Mailbox Actors

5.1. Causal Delivery Mailbox🔗

A publish-subscribe system where the mailbox enforces causal ordering of messages (Sections 3.6 and 4.9 of the paper).

5.1.1. Engine Types🔗

MailboxActors.Examples.CausalMailbox.PubSubIdx defines two engine kinds:

  • relay — forwards messages between nodes,

  • broker — delivers to local subscribers with causal ordering.

5.1.2. Message and State Types🔗

A MailboxActors.Examples.CausalMailbox.TopicMsg carries:

  • publisher — the originating address,

  • deps — a Finset of message hashes representing causal dependencies,

  • content and sig — payload and signature,

  • msgHash — the message's own hash for dependency tracking.

The broker's local state (MailboxActors.Examples.CausalMailbox.CausalState) maintains three fields:

  • delivered — the set of hashes of already-delivered messages,

  • pending — messages buffered because their dependencies are not yet met,

  • ready — messages whose dependencies are satisfied and are ready for delivery.

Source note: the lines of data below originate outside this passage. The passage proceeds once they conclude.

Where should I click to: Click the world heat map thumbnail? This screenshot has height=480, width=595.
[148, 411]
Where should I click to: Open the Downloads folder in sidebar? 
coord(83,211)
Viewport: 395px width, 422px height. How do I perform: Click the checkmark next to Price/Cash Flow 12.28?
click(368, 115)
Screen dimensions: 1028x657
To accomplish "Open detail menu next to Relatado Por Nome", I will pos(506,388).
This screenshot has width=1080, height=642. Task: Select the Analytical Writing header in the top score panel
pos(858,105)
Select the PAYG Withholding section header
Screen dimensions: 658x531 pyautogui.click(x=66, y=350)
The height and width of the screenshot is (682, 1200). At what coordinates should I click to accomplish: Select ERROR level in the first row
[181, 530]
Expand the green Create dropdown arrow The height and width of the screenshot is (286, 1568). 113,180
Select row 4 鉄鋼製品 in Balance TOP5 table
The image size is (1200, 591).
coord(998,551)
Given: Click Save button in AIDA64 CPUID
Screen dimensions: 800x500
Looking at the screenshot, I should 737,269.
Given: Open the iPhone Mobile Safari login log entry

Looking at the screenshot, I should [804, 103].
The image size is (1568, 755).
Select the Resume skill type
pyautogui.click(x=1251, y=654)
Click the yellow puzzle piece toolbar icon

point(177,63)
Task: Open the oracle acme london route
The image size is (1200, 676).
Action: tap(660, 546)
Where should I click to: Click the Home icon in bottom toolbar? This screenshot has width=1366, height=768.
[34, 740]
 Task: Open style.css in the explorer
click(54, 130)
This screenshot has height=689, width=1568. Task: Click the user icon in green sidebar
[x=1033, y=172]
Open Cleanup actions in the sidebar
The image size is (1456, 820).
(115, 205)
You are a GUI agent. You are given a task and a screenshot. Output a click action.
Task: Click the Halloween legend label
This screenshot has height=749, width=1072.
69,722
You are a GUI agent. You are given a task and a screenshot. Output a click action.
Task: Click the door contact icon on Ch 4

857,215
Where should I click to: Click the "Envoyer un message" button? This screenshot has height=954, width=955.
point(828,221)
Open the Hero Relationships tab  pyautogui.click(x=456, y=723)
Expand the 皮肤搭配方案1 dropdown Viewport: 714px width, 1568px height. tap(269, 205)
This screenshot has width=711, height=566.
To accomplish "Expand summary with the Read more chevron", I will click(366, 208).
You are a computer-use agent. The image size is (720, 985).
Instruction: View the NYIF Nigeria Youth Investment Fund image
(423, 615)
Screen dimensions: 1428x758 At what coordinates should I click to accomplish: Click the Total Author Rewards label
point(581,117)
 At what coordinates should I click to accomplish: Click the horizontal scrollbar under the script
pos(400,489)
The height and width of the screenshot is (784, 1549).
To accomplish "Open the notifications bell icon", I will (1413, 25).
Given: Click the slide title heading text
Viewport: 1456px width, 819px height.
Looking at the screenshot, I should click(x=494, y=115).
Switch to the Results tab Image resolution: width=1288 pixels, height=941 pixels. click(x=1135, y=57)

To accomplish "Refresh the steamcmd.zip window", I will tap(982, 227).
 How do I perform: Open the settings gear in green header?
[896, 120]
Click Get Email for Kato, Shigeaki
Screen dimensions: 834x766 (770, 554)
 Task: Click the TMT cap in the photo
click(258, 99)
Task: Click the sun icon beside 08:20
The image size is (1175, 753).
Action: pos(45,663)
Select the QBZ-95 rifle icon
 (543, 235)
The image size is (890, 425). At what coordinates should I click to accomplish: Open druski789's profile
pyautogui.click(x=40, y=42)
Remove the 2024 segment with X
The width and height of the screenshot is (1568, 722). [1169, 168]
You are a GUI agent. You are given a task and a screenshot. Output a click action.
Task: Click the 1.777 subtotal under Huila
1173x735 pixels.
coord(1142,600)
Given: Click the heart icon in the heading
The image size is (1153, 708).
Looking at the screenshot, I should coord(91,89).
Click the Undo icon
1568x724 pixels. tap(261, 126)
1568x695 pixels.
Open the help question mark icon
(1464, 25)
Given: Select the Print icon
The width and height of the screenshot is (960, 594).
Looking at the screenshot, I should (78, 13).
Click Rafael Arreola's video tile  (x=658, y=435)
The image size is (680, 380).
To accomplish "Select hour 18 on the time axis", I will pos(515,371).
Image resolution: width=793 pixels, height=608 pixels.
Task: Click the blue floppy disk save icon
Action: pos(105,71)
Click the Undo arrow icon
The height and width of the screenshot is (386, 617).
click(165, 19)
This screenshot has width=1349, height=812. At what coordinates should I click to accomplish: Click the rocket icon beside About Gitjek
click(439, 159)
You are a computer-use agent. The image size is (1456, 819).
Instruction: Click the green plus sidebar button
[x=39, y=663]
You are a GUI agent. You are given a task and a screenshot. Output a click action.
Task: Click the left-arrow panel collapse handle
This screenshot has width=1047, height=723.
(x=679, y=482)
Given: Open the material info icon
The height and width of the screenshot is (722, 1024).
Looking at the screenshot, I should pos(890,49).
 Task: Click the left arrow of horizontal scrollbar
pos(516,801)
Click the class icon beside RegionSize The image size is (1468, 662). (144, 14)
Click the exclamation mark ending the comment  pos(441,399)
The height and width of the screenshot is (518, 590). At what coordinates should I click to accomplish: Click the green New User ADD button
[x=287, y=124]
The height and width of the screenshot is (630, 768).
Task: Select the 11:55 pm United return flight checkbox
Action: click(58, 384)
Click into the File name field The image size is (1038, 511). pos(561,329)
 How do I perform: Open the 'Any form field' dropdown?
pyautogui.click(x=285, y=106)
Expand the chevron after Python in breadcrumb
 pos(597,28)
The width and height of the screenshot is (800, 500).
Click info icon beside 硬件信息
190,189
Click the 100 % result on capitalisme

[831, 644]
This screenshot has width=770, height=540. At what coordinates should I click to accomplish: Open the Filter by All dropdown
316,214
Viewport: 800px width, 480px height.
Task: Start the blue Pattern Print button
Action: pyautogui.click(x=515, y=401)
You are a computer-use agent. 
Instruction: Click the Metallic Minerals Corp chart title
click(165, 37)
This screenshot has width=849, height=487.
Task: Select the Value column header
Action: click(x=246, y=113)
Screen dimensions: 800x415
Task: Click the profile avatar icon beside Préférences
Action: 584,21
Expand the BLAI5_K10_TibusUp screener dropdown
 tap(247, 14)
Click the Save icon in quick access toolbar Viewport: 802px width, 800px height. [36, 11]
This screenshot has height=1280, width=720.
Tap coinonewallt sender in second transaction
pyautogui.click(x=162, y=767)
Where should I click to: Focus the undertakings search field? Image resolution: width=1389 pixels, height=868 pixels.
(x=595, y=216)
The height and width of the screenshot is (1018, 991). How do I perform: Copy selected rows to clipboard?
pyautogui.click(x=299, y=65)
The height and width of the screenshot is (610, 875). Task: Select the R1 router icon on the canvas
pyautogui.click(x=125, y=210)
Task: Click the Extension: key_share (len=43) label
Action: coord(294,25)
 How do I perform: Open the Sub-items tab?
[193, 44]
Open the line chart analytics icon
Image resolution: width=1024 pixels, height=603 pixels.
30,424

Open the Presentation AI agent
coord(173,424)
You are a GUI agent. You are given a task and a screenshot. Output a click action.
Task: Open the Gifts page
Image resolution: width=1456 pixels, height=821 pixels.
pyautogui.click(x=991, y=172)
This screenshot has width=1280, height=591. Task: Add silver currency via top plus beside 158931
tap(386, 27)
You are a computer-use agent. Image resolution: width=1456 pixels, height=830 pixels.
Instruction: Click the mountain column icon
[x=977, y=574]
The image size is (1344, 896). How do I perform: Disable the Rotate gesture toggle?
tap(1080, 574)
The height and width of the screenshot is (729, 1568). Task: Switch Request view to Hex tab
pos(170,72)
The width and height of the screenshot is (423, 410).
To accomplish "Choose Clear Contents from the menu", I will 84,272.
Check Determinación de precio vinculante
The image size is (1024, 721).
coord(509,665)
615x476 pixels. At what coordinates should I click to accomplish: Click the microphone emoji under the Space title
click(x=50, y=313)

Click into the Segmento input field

5.1.3. Causal Guard and Action🔗

The causal guard (MailboxActors.Examples.CausalMailbox.causalGuard) always matches (its witness type is Unit). The real logic lives in the action (MailboxActors.Examples.CausalMailbox.causalAction), which branches on dependency satisfaction:

  • Dependencies met: the message is added to ready, its hash is recorded in delivered, and a cascade check releases any pending messages whose dependencies are now satisfied.

  • Dependencies not met: the message is buffered in pending.

The resulting MailboxActors.Examples.CausalMailbox.causalBehaviour is a WellFormedBehaviour — the single-guard list trivially satisfies NonOverlappingGuards.

5.1.4. Correctness🔗

The causal delivery invariant states that every message in the ready list has its causal dependencies recorded in the delivered set.

The theorem MailboxActors.Examples.CausalMailbox.causalAction_preserves_invariant proves that causalAction preserves this invariant: messages are only released to subscribers when their causal predecessors have already been delivered. The cascade step (via findCascade) also respects the invariant, since findCascade only releases messages whose dependencies are a subset of the updated delivered set.